- Task requirements -
If an entry holds a picture, leave the picture out and copy the rest of the listing exactly.

- Data in this exercise -

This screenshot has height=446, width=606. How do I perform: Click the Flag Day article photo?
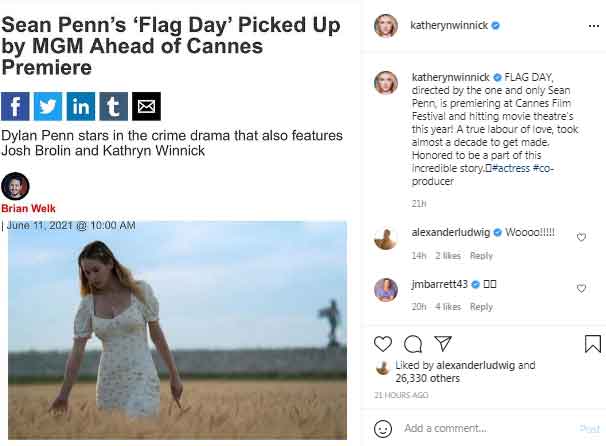tap(177, 328)
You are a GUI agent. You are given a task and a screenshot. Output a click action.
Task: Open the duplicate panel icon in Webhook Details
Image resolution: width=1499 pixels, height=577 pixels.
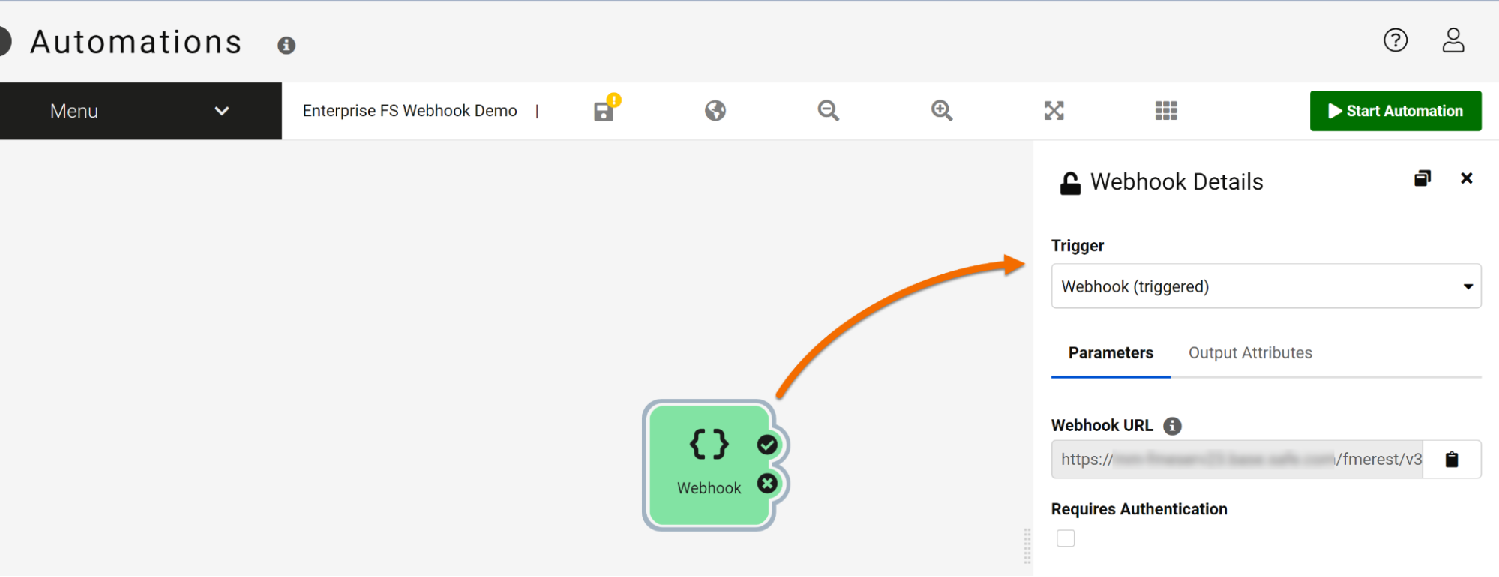(x=1423, y=178)
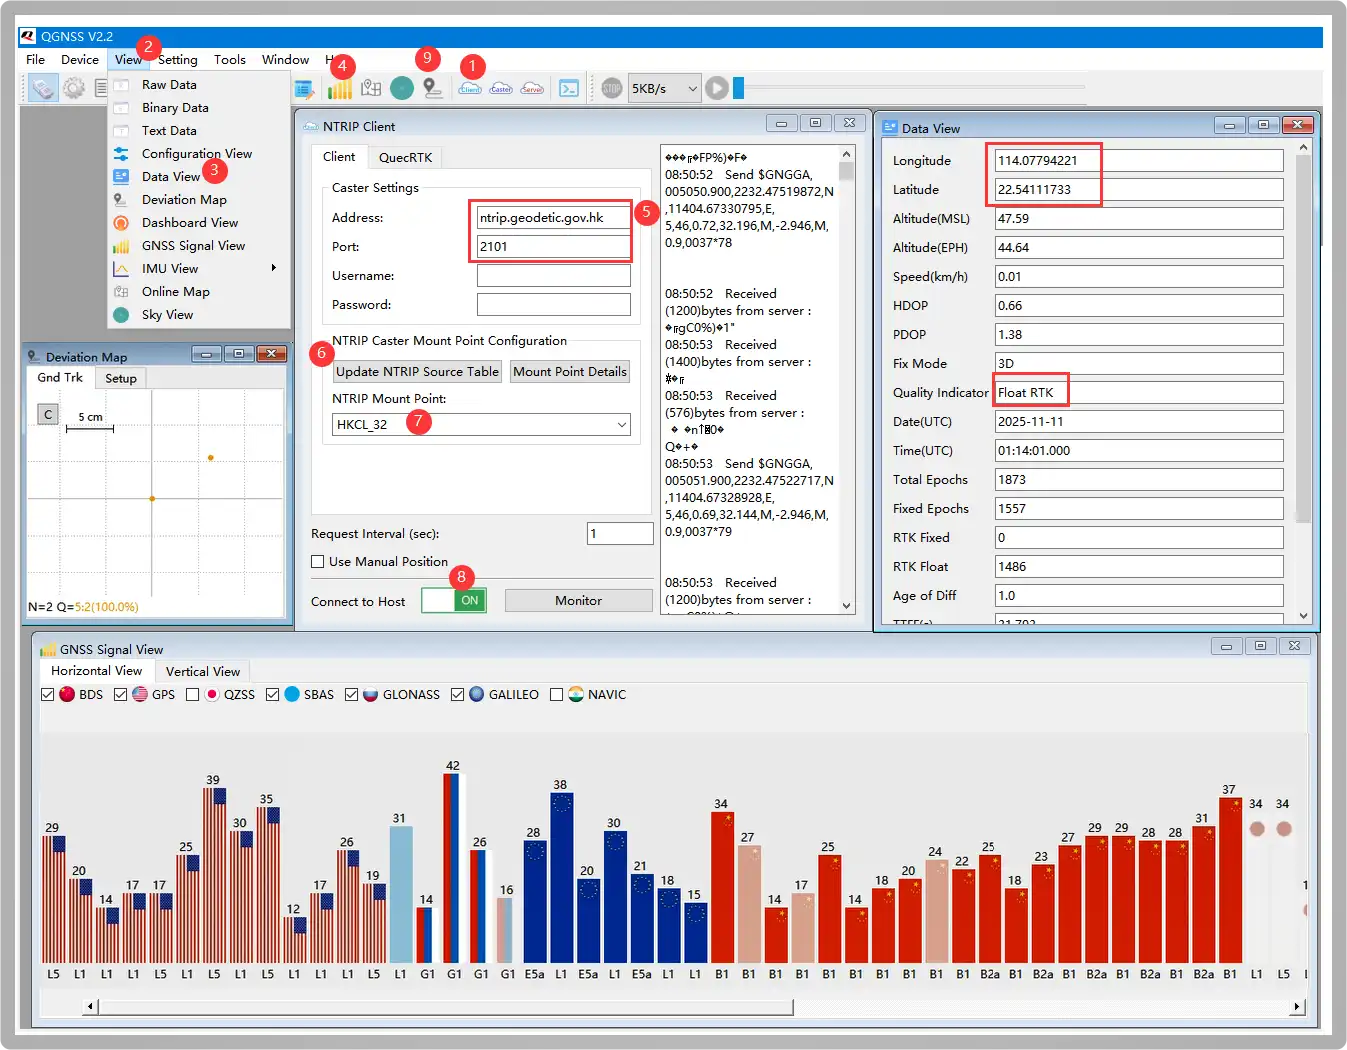Open the GNSS signal bars icon
Viewport: 1347px width, 1050px height.
(340, 89)
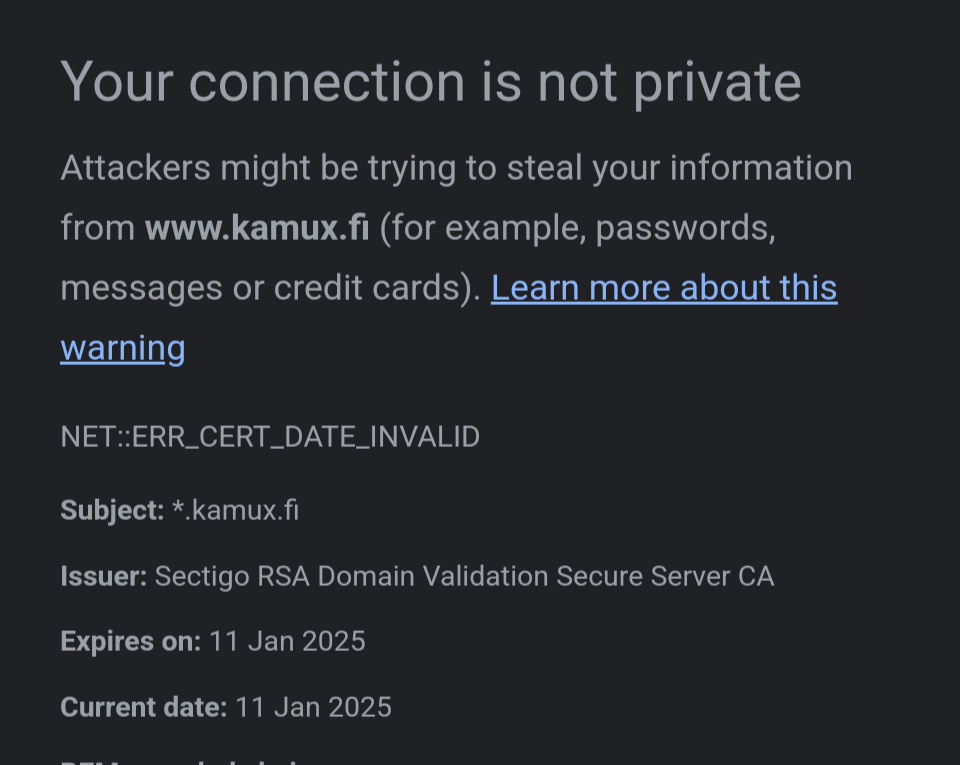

- Task answer -
This screenshot has height=446, width=606. How do I perform: Click the Flag Day article photo?
tap(177, 328)
You are a GUI agent. You are given a task and a screenshot. Output a click action.
Task: Open the duplicate panel icon in Webhook Details
Image resolution: width=1499 pixels, height=577 pixels.
(x=1423, y=178)
Open the GNSS signal bars icon
Viewport: 1347px width, 1050px height.
(340, 89)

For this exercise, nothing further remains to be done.